The Jersey native wants to stay positive. His most surprising activity of the moment is, without a doubt, writing a children’s book about the live music industry, which was his fiancée’s idea.

“I’m dabbling around with it,” he says, holding back a chuckle. “That’s tapping into another creative lane that I don’t think I’ve evert tapped into before.”

He points out that kids love listening to music and learning, alike — and that most of them don’t know what goes into putting on a fantastic show. “They go to a show, see it happen, and then they just go home — and that’s it,” Blackwell says. “If they don’t know what the industry is, they definitely don’t know what a sound engineer is. I didn’t know what one was when I was that young. But if I had known a little more about it, it might have piqued my interest earlier.” He believes the book could bring more people into the field when they grow up; it could also help kids of touring parents better understand those seemingly mysterious jobs.

“I’ve never once thought about writing a book — but right now, we don’t have anything but time,” he says. “So why not?” Blackwell insists on remaining optimistic and believes touring will return in full force once the time is right. For now, it’s simply a waiting game.

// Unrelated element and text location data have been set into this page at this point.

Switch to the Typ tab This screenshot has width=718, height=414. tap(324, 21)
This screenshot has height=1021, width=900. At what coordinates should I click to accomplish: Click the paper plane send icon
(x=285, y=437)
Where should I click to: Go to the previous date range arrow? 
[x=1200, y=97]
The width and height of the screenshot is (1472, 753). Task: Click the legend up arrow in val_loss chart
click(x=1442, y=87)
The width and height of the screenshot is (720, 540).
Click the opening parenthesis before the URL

“I try not to dig into it too much, because that will change my whole psyche,” Blackwell says. “In my mind, I’m sticking to the thought that we’ll be back in 2021. I think about post-9/11 — I was 12 years old at the time. Being in the house and watching all that, it was the saddest stuff. All you wanted to do was get out and watch a movie that takes you to a different world, or just get your mind off of what’s going on in your life. Everyone needs an escape from what this world is right now.”